** Records for processing follows **

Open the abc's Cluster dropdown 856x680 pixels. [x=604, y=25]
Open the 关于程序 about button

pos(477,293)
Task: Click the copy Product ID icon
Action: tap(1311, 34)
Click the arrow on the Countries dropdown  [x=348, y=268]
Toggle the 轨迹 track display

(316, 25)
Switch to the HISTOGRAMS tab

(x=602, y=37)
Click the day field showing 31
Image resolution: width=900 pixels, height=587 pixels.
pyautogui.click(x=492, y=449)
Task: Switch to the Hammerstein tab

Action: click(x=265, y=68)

** End of Records for processing **

#### Problem description
Retype each of the preceding records exactly as printed.

#### Solution
Open the abc's Cluster dropdown 856x680 pixels. [x=604, y=25]
Open the 关于程序 about button

pos(477,293)
Task: Click the copy Product ID icon
Action: tap(1311, 34)
Click the arrow on the Countries dropdown  [x=348, y=268]
Toggle the 轨迹 track display

(316, 25)
Switch to the HISTOGRAMS tab

(x=602, y=37)
Click the day field showing 31
Image resolution: width=900 pixels, height=587 pixels.
pyautogui.click(x=492, y=449)
Task: Switch to the Hammerstein tab

Action: click(x=265, y=68)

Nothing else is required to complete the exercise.